DeepPeep is a two-stage attack that reverse-engineers compact DNN architectures by exploiting design characteristics, and the paper also proposes a secure MobileNet-V1 variant that reduces latency and enhances performance.

Contribution

The paper introduces DeepPeep, a novel attack methodology for reverse-engineering DNN architectures, and proposes a secure MobileNet-V1 design to counter such attacks.

Findings

DeepPeep effectively reverse-engineers DNN architectures on GPUs.

Secure MobileNet-V1 reduces latency by approximately 60%.

Secure MobileNet-V1 improves predictive performance by about 2%.

Abstract

The remarkable predictive performance of deep neural networks (DNNs) has led to their adoption in service domains of unprecedented scale and scope.
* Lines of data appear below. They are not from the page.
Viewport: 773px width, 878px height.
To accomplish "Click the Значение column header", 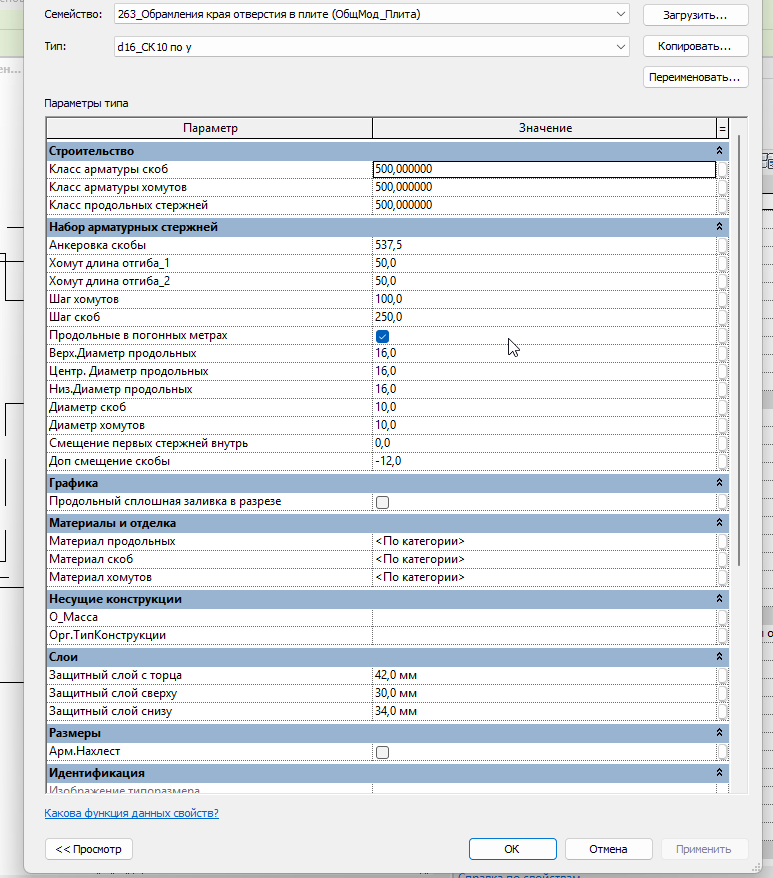I will pyautogui.click(x=544, y=128).
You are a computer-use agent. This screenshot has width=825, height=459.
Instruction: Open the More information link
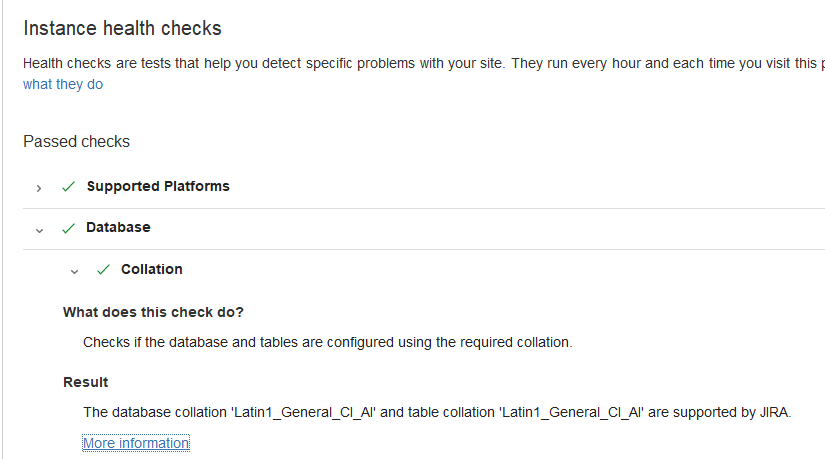click(x=136, y=443)
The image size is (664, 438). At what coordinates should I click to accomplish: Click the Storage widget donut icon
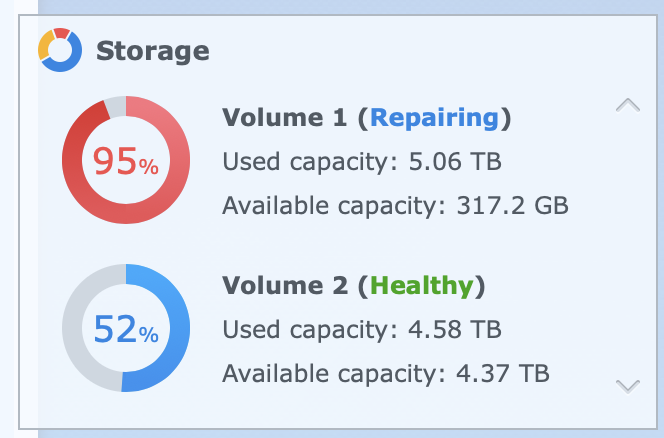60,49
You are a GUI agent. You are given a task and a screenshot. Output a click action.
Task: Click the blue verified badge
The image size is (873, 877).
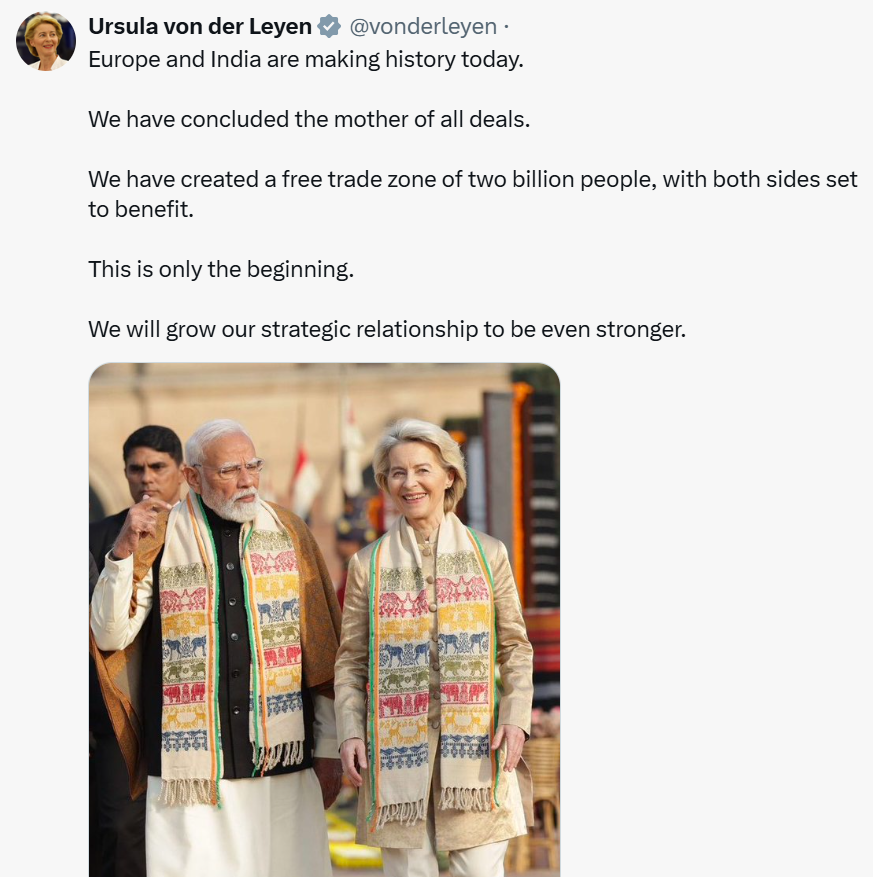pos(329,27)
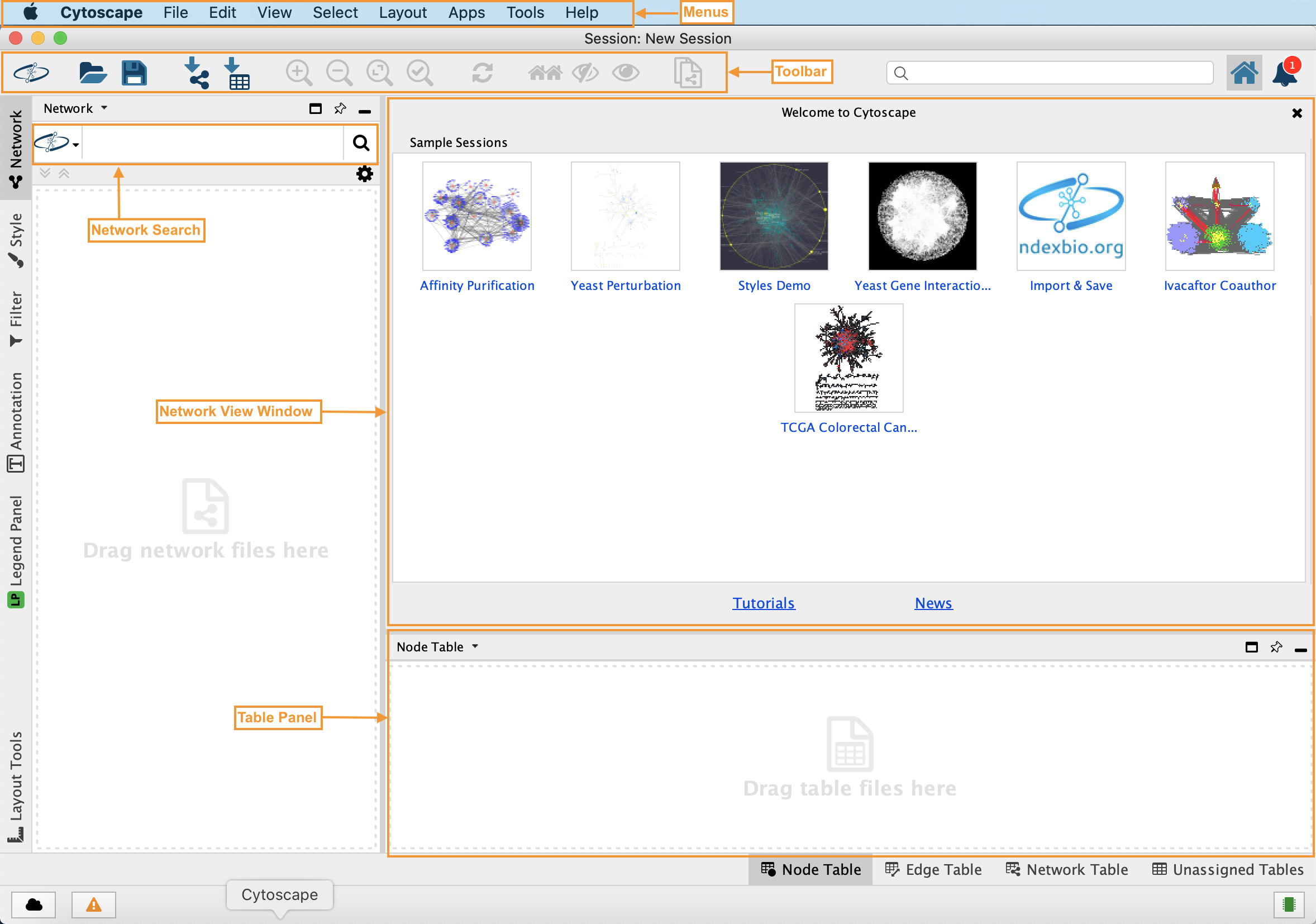
Task: Open the notifications bell icon
Action: (x=1285, y=73)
However, the widespread adoption and growing commercialization of DNNs have underscored the importance of intellectual property (IP) protection. Devising techniques to ensure IP protection has become necessary due to the increasing trend of outsourcing the DNN computations on the untrusted accelerators in cloud-based services. The design methodologies and hyper-parameters of DNNs are crucial information, and leaking them may cause massive economic loss to the organization. Furthermore, the knowledge of DNN's architecture can increase the success probability of an adversarial attack where an adversary perturbs the inputs and alter the prediction. In this work, we devise a two-stage attack methodology "DeepPeep" which exploits the distinctive characteristics of design methodologies to reverse-engineer the architecture of building blocks in compact DNNs. We show the efficacy of "DeepPeep" on P100 and P4000 GPUs. Additionally, we propose intelligent design maneuvering strategies for thwarting IP theft through the DeepPeep attack and proposed "Secure MobileNet-V1". Interestingly, compared to vanilla MobileNet-V1, secure MobileNet-V1 provides a significant reduction in inference latency ($\approx$60%) and improvement in predictive performance ($\approx$2%) with very-low memory and computation overheads.